L’objectif de cette étude était de vérifier l’hypothèse qu’il existe trois types d’attitudes par rapport à la problématique du projet. Ces trois stades (en projet, projet médian, anti-projet) révèlent une participation active jusqu’à une attitude de retrait par rapport à l’avenir. Il apparaît que ceux qui ont un projet scolaire sont ceux qui sont les plus satisfaits de leur établissement scolaire. Cette satisfaction va déclinante en fonction de la motivation des jeunes à poursuivre des études. Les filles sont plus motivées par l’école que les garçons. Jean-Luc Roques note aussi une différence entre l’attitude des garçons de Bagnols-sur-Cèze et ceux d’Uzès. Ces derniers sont nettement moins motivés par l’école et l’obtention de diplômes. Il constate aussi que plus l’âge des jeunes augmente et plus ils sont impliqués dans un projet professionnel. L’implication dans tout type de projet est plus forte chez ceux qui vivent dans la commune depuis plus de 10 ans. Si le profil sociologique entre en ligne de compte sans expliquer les différences entre les deux communes, Jean-Luc Roques estime que l’effet de lieu joue pour beaucoup. Les deux petites villes présentent des profils différenciés tant au niveau de l’offre scolaire que du marché de l’emploi. « Le système de valeurs dans ces deux petites villes sont forts différents et sous-tendent des types d’attitudes particuliers (tout au moins pour les jeunes de notre population. » (p. 124). Travail saisonnier et « valorisation de l’oisiveté » (en raison de la présence de touristes) expliqueraient la moindre implication des jeunes dans un projet de quelque nature qu’il soit. Alors qu’à Bagnols-sur-Cèze, le milieu est plus favorable à l’intégration : importance du statut de cité atomique. « L’image de travail industrieux structure l’identité et la conscience collective de cette localité » (p.132) même si la situation économique locale s’est dégradée.
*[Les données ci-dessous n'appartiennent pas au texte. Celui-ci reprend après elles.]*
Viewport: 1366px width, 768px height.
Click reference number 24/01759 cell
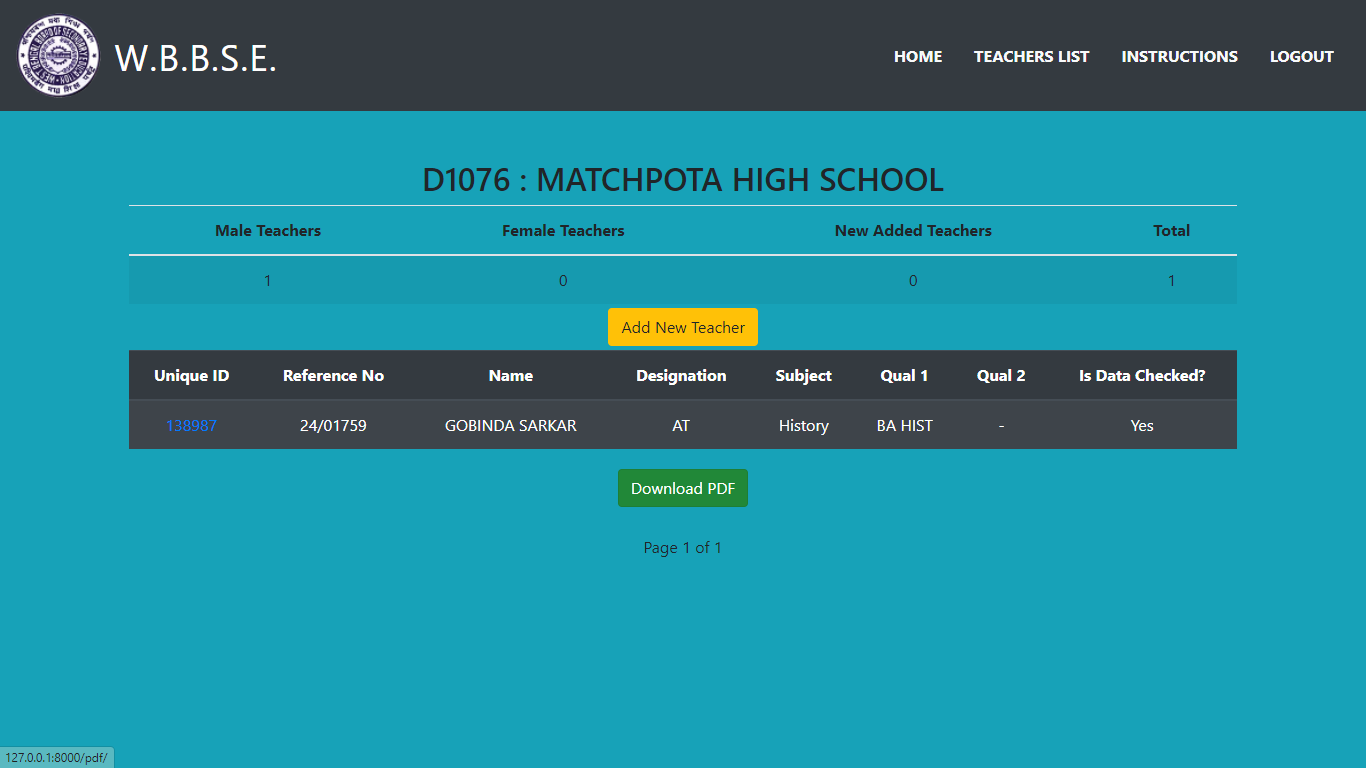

« La petite ville est donc un espace particulier qui possède et développe sa propre identité. Elle développe les marchés qu’elle désire. Elle véhicule les images qu’elle souhaite. Elle exerce un contrôle ou une pression sur les individus » (p. 206). Malgré ce constat assez terrible (effet local important), Jean-Luc Roques veut espérer que les choses vont changer. Bagnols-sur-Cèze est en perte de vitesse côté industrie alors qu’à Uzès le tourisme laisse espérer beaucoup de débouchés, y compris pour sa jeunesse.